The last time you were on an airplane, the stewardess showed you the oxygen masks which deploy in an emergency.  Remember her counsel?  “If you’re sitting next to a young child, take the mask for yourself first, then help the child!”  She doesn’t want you to make the mistake so many caregivers do, taking care of everyone else except themselves!

What is a Caregiver?

In over 3 of every 10 households, at least one of the members is a Caregiver.  In the USA today, there are 34 million of them. Over half are women, many are children! They’re looking after someone who can’t fully take care of himself or herself.  In some cases, it’s a temporary disability.  In other cases, it’s a progressive disability, like Alzheimer’s.  In many, it is terminal.   And in almost every case, the Caregiver makes a huge and commendable effort looking after the care-receiver. Caregivers are magnificent and generous people,  but they stubbornly look after themselves last, very much to their detriment.

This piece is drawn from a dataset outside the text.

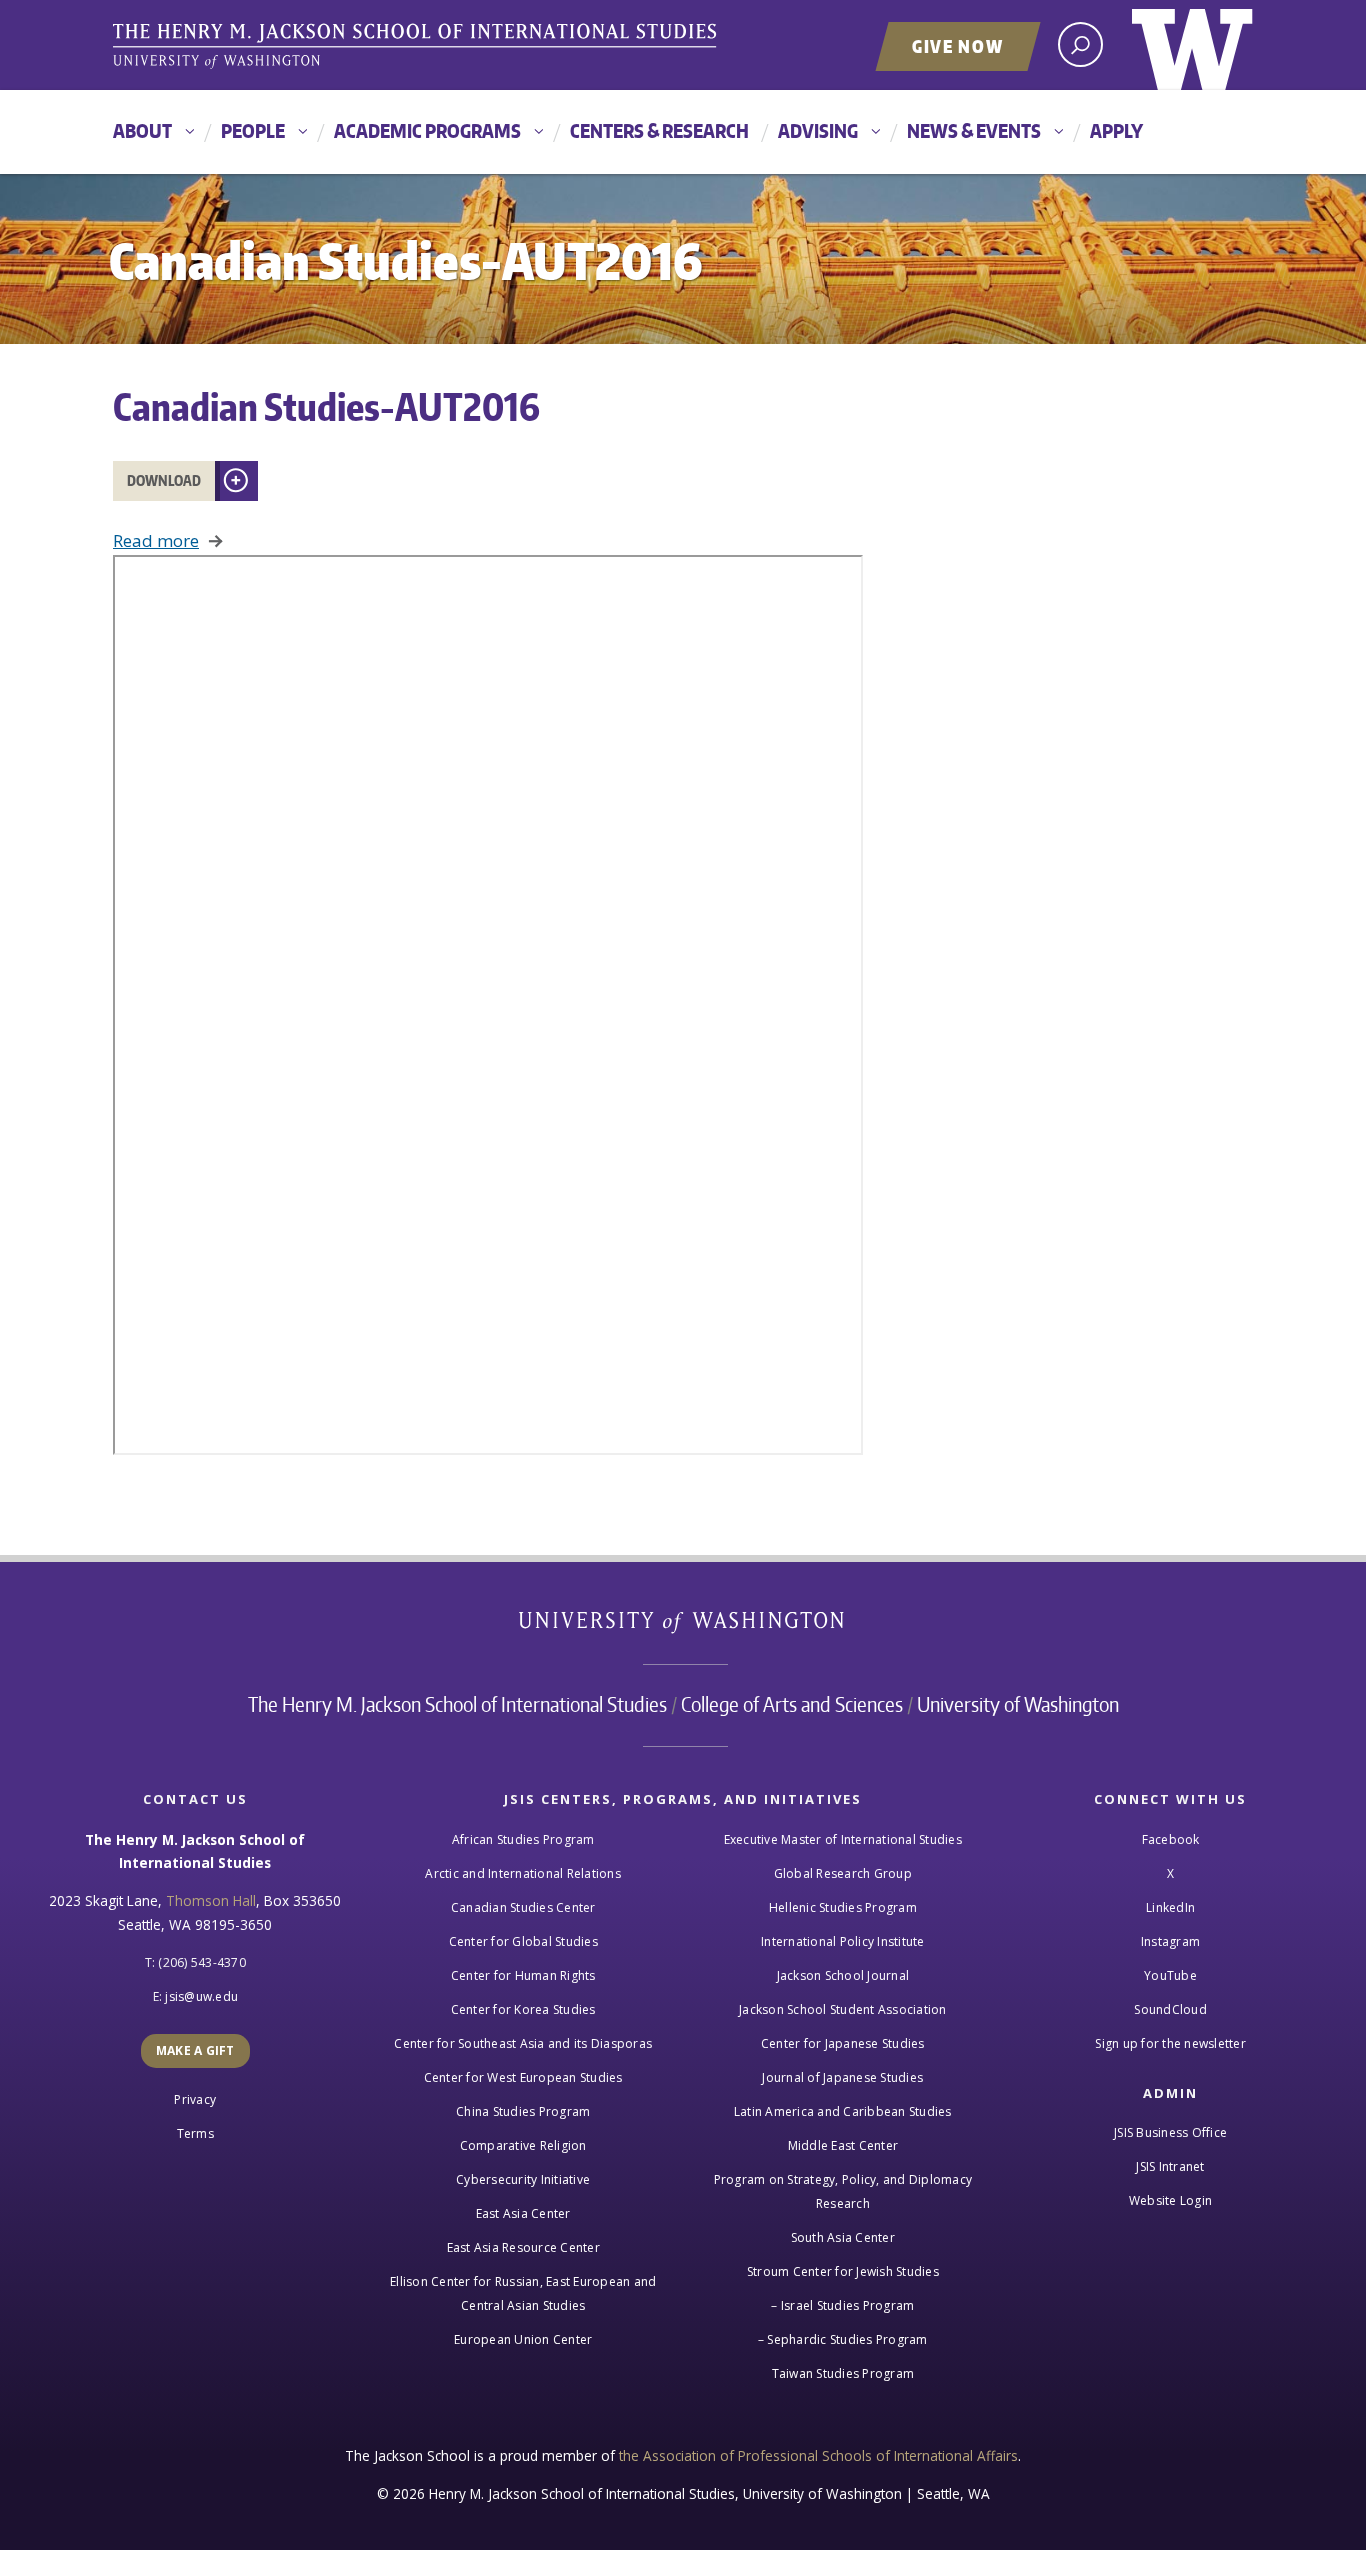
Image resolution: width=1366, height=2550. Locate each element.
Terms (195, 2133)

What is the value of Caregiving?

The Reverend Greg Johnson, a member of the President’s Committee on Caregiving, and a recent Keynote Speaker for our events, estimates the market value of Caregiving at 375 Billion dollars in patient services per year.  That’s a  B not an M!  The math says that each caregiver spends over 40 hours a week, and provides $110,000 of free medical services a year.

Our organization is committed to the support of Caregivers.  Because when Caregivers discover they are shortchanging themselves in the business of living a life, having feelings, relationships, adventure, and personal purpose, they’re  astounded. And then, slowly, they begin to make choices.

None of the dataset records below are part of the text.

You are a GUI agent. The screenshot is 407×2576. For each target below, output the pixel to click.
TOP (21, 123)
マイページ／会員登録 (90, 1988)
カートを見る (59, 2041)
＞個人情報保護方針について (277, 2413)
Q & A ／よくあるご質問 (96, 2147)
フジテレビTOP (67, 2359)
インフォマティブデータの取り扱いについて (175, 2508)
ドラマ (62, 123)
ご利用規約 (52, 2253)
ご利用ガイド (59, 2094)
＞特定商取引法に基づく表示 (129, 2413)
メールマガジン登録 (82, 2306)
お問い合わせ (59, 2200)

Please read on about the programs we’ve developed to support these unsung heroes in our society.   Our mission is to create support groups all over Long Island where Caregivers can make good choices.  Our vision is that similar processes can easily be generated nationwide.

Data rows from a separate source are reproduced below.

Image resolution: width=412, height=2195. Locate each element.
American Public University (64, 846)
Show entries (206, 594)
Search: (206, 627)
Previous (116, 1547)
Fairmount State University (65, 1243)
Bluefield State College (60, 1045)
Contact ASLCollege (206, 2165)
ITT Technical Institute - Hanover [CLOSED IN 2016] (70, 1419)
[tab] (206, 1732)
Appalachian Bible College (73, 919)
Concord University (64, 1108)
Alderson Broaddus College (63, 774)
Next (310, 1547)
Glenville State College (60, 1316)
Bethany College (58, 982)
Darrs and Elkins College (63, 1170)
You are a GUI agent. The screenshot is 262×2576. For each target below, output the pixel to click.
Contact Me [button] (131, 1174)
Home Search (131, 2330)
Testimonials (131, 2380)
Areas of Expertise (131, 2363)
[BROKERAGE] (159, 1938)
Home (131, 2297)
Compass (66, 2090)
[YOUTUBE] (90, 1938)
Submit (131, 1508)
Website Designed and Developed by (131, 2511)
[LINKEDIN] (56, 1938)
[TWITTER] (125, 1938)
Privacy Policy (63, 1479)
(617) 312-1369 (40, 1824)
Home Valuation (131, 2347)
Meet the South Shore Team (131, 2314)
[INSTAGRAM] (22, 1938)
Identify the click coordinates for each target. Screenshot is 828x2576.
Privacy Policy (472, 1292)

A Caregiver’s Bill of Rights

I have the right:

  • To take care of myself. This is not an act of selfishness. It will give me the capability of taking better care of my loved one.
  • To seek help from others even though my loved ones may object. I recognize the limits of my own endurance and strength.
  • To maintain facets of my own life that do not include the person I care for, just as I would if he or she were healthy. I know that I do everything that I reasonably can for this person, and I have the right to do some things just for myself.
  • To get angry, be depressed, and express other difficult feelings occasionally.
  • To reject any attempts by my loved one (either conscious or unconscious) to manipulate me through guilt, and /or depression.
  • To receive consideration, affection, forgiveness, and acceptance for what I do, from my loved ones, for as long as I offer these qualities in return.
  • To take pride in what I am accomplishing and to applaud the courage it has sometimes taken to meet the needs of my loved one.
  • To protect my individuality and my right to make a life for myself that will sustain me in the time when my loved one no longer needs my full-time help.
  • To expect and demand that as new strides are made in finding resources to aid physically and mentally impaired persons in our country, similar strides will be made towards aiding and supporting caregivers.